Ann DEGRAEVE
(Heritage Direction, Brussels Capital Region, Belgium)

Outline:

Presentation of the recently installed operational workflow concerning urban archaeology in Brussels, the capital of Belgium, also capital of Europe. Reflection on the importance and contribution of the various aspects of urban archaeology to the development and town planning of a city. Illustration with numerous examples.

Abstract:

In 1991, 2 years after the creation of the Brussels Capital Region and consequently archaeology becoming a regional matter, the Heritage Direction of this Region started the elaboration of the Atlas of all known archaeological sites within the Region. Finished since 2009, it is now integrated in the regional on-line GIS-based town planning information system (BRUGis), forming the basis for all archaeological action within the Region.

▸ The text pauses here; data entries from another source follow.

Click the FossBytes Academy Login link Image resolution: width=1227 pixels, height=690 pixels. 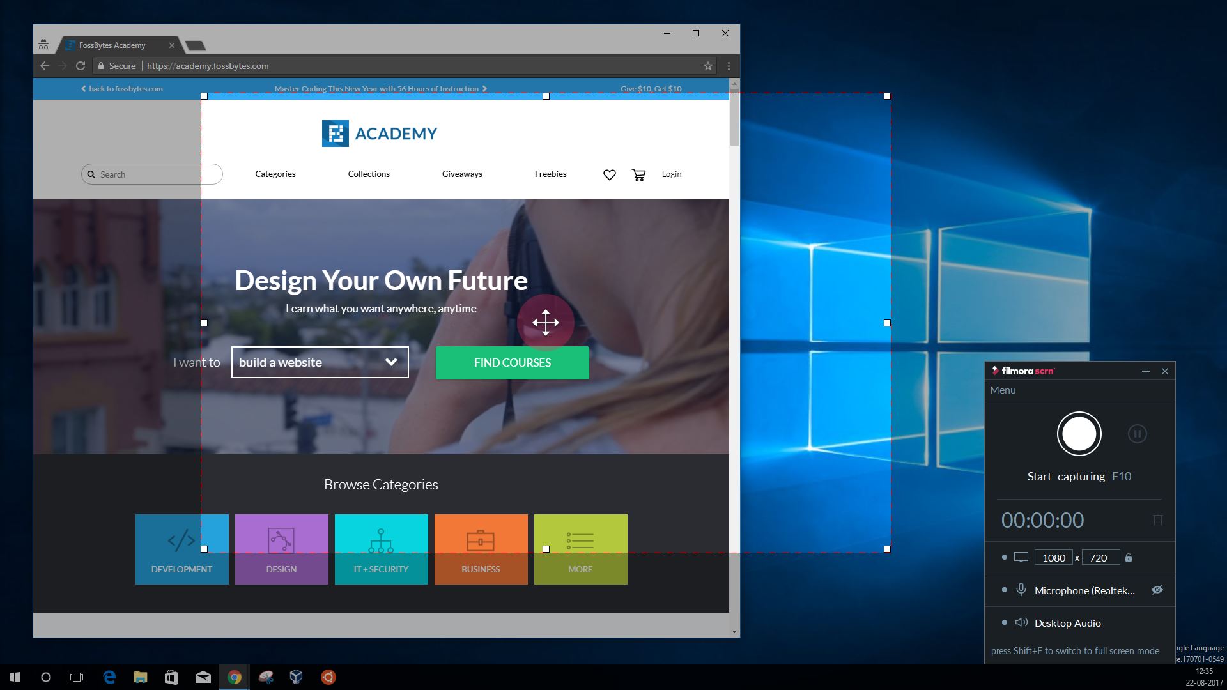672,174
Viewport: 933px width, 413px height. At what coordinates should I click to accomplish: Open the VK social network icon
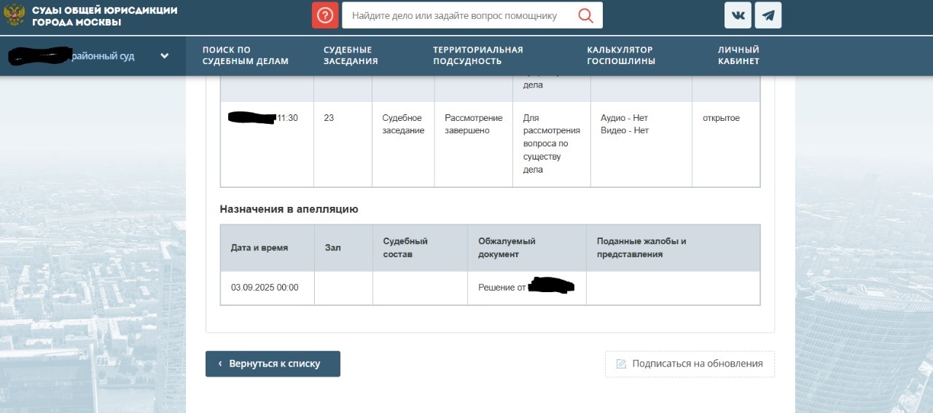738,15
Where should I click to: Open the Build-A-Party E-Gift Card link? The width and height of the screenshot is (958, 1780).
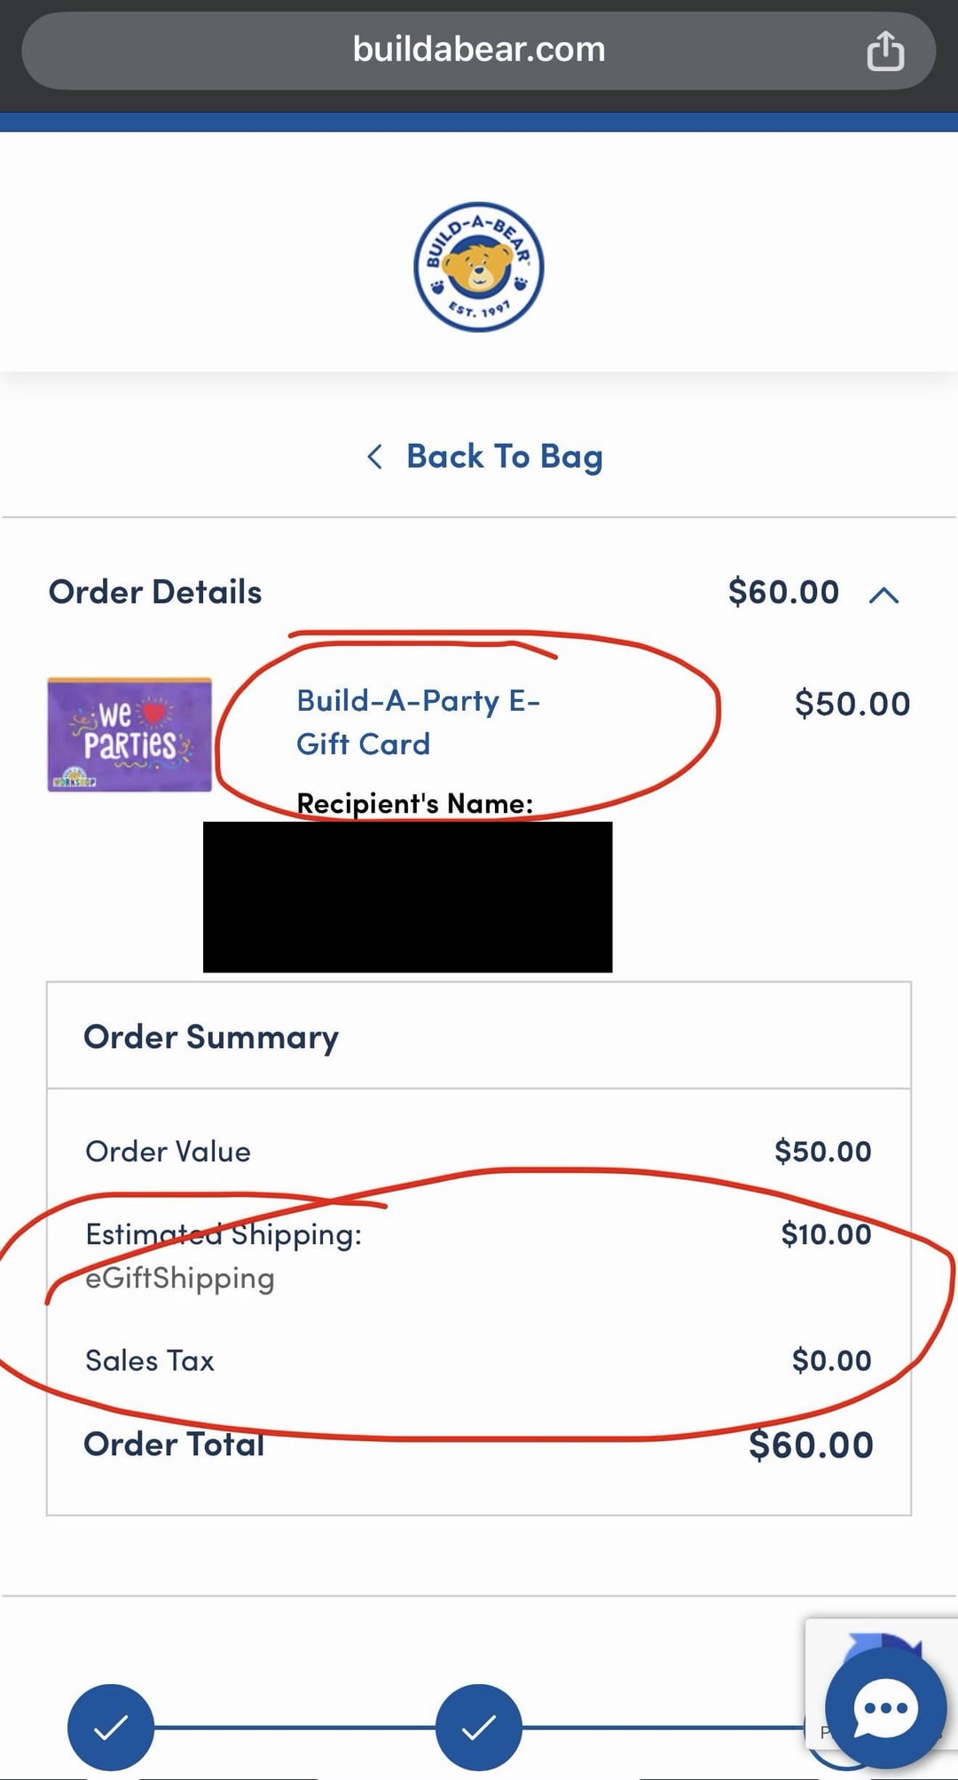click(x=418, y=721)
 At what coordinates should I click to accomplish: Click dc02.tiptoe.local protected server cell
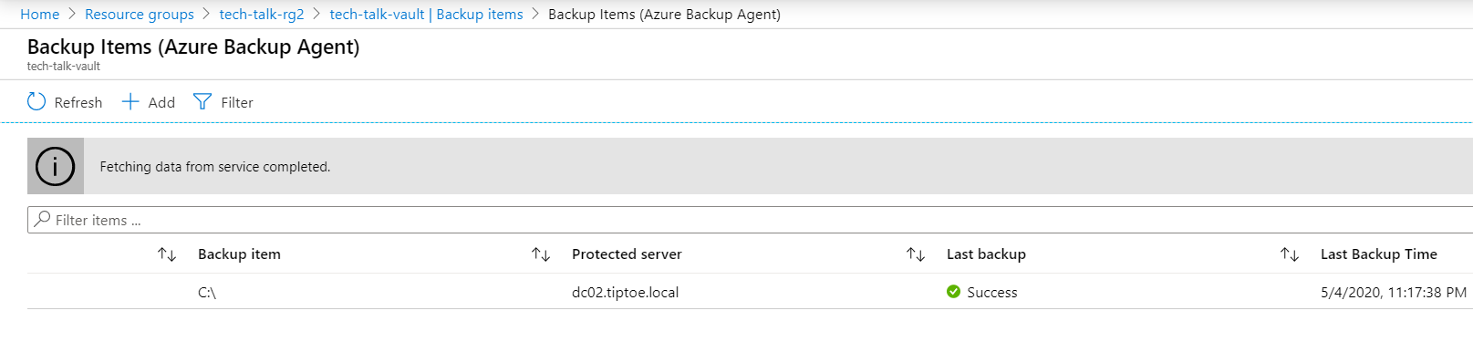[x=625, y=293]
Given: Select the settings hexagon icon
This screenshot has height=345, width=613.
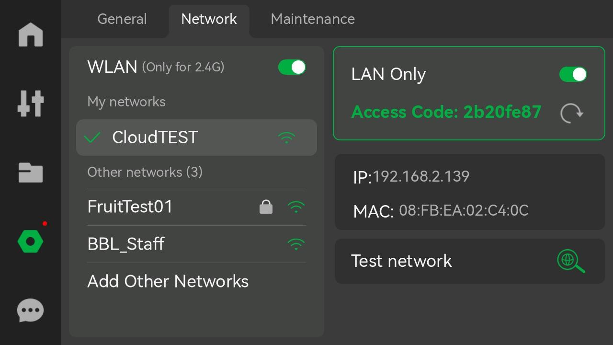Looking at the screenshot, I should point(30,241).
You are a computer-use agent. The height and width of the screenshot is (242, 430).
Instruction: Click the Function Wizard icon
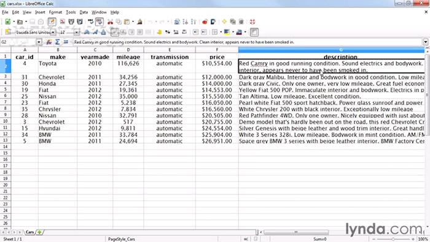(x=49, y=42)
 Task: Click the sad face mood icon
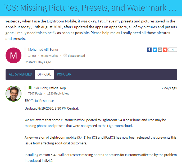click(65, 55)
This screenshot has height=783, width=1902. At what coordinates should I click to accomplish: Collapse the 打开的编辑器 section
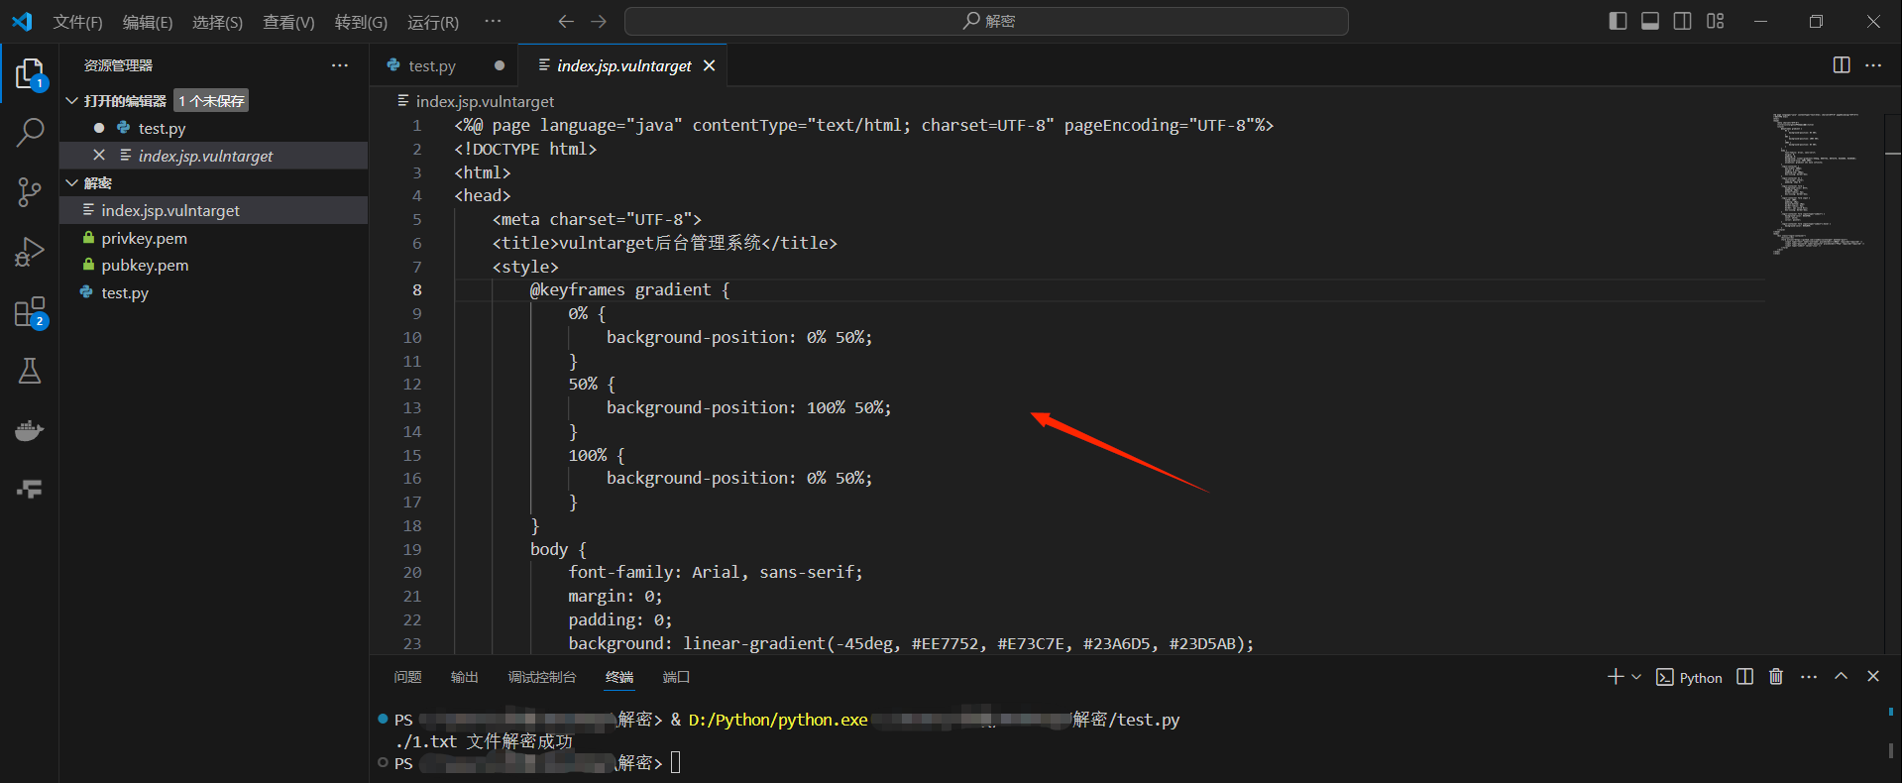[x=72, y=101]
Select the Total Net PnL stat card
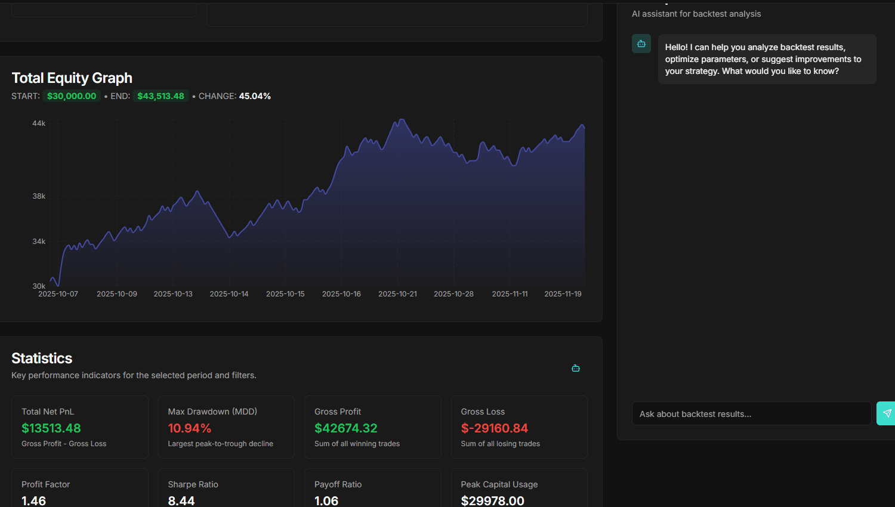Image resolution: width=895 pixels, height=507 pixels. click(x=79, y=426)
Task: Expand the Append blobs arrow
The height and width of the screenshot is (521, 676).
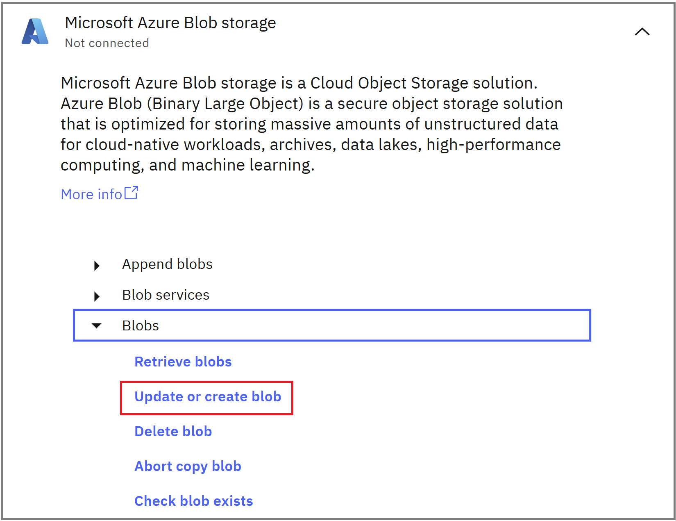Action: pyautogui.click(x=97, y=266)
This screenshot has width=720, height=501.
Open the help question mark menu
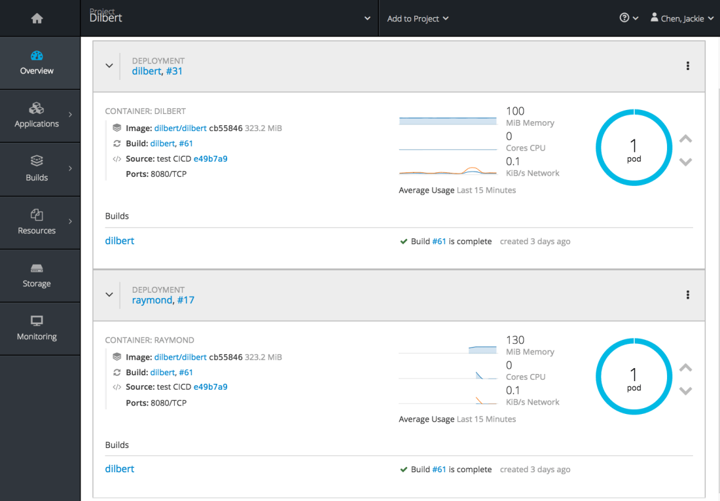628,18
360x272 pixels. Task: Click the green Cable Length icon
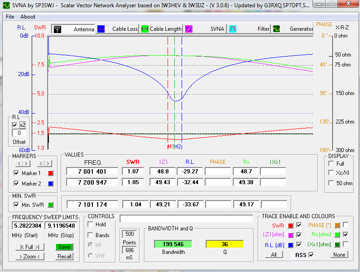145,29
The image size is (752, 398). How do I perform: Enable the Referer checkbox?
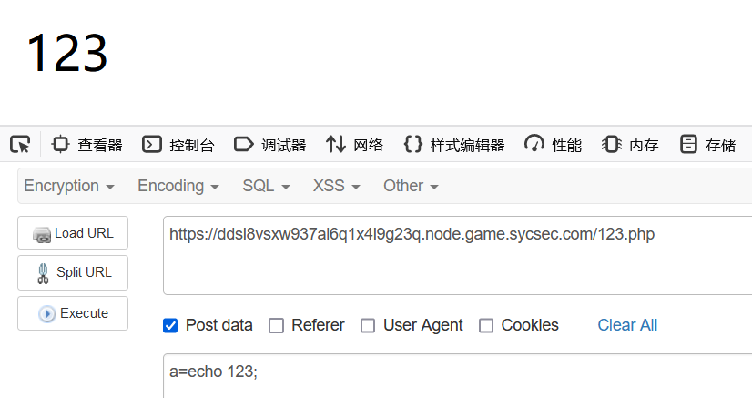coord(276,325)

During these years, excavations were negotiated with the landowners on a purely scientific basis. Since 2009 however, each demand for a building permit within the Brussels Capital Region is systematically examined and compared with BRUGis, in order to include specific conditions in the case of destruction of the archaeological heritage, in application of the 2004 archaeological law. This resulted automatically in a growing number of archaeological preventive interventions, for which the Brussels Government has provided a special budget. By law, these interventions can only be executed by the Region itself or by acknowledged archaeological public institutions or private organizations. For each project, the acknowledged

institution will be selected by public procurement.

The procurement guidelines specify every detail of the intervention, from its geographical limits to the reports to be created. The Laboratory for Archaeology in Brussels (LAB), created in 2007 as part of the Heritage Direction, is responsible for the restoration of the objects and samples and for the Region’s archaeological storage and archives rooms.

The urban archaeological interventions in Brussels are twofold: the so-called ‘classical’ archaeology and the building archaeology (Bauforschung), often combined in order to obtain a complete picture of the history of a place.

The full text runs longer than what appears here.